Court refuses Brian Molefe leave to appeal pension payout ruling

Ilse de Lange

The Pretoria High Court dismissed Molefe’s application for leave to appeal with costs.

Former Transnet and Eskom CEO Brian Molefe. Picture: Gallo Images

Former Eskom CEO Brian Molefe has lost his bid to appeal against a damning judgment forcing him to pay back the millions of rands in pension benefits he received unlawfully.

Molefe argued he had never actually resigned from Eskom and that the court’s ruling, setting aside former public enterprises minister Lynne Brown’s decision to reappoint him, had the legal effect that he continued to be employed by Eskom.

He contended that he and the Eskom board had been under the mistaken belief that he was entitled to an early retirement package adding up to more than R30 million at the age of 50 after only 15 months of service, which had informed his decision to leave Eskom.

Molefe also questioned the order that he must pay back his ill-gotten gains, arguing the court had ignored the fact that he was legally entitled to R4-million plus interest, which had been transferred from his Transnet pension fund to Eskom’s pension fund.

He sought to appeal the whole of the highly critical judgment by a full bench of the High Court in Pretoria, which found there was a strong inference that Eskom and Molefe had deliberately devised a scheme to afford him pension benefits in the form of an early retirement package, to which he was not entitled.

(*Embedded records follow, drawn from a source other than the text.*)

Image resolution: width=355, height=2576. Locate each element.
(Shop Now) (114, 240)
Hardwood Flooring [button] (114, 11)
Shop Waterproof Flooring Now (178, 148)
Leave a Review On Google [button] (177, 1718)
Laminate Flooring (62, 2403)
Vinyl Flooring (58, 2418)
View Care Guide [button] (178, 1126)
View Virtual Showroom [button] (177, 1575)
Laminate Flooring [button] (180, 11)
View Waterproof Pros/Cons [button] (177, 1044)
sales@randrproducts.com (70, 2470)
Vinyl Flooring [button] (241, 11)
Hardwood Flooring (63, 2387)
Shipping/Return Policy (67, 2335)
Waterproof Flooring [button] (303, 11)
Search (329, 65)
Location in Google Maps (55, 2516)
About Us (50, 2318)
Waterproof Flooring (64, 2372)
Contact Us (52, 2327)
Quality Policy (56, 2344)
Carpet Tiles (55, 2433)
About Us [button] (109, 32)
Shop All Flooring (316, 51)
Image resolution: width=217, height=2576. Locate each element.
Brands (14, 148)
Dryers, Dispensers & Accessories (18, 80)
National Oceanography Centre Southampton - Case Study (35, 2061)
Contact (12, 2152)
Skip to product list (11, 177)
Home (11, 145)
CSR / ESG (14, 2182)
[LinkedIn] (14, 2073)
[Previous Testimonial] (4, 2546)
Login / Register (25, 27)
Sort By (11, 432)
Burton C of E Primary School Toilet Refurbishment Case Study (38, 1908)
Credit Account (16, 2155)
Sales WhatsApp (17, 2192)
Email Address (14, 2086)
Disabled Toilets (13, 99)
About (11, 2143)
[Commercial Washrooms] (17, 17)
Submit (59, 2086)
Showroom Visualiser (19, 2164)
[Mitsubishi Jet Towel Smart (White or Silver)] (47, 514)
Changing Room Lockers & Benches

The court said at the time the total lack of dignity and shame by people in leadership positions, who abused public funds with naked greed for their own benefit without a moment’s consideration of the circumstances of fellow citizens who lived in absolute squalor, was “most disturbing”.

Trade union Solidarity argued Molefe’s grounds of appeal had no merits and that his application was an abuse of the court process.

Counsel for Solidarity Anton Katz SC argued that if Molefe’s argument was correct that he had never left Eskom, it meant the salary he received during his brief subsequent stint as a member of parliament and all the votes he cast in that time had been unlawful.

The Democratic Alliance argued that Molefe’s argument was “absolute nonsense”, totally irrational and that there was no chance whatsoever that another court would come to a different conclusion.

The DA said the court order about the repayment clearly related only to that portion of the pension Molefe had already received unlawfully and his argument about his Transnet Pension had no bearing on the matter.

Judges Elias Matojane and Hans Fabricius dismissed Molefe’s application for leave to appeal with costs.

Judge Matojane said they had carefully considered Molefe’s application, but were of the view that there was no prospect that another court would come to a different conclusion on any of the grounds he raised.

Trade union Solidarity’s chief executive, Dirk Herman, has welcomed the ruling, saying it underscored their view that Molefe and other top officials of Eskom had committed fraud.

Solidarity has laid criminal charges against Molefe and said they intended taking further steps if he did not immediately pay back the money.

The DA’s James Selfe also welcomed the ruling, saying he hoped the message would go out to state-owned enterprises that they needed to serve the interest of citizens and not the interest of the connected few at the very top of the pile.

Molefe’s attorney Barry Farber said he would have to discuss the ruling with Molefe before deciding if they should launch a petition for leave to appeal.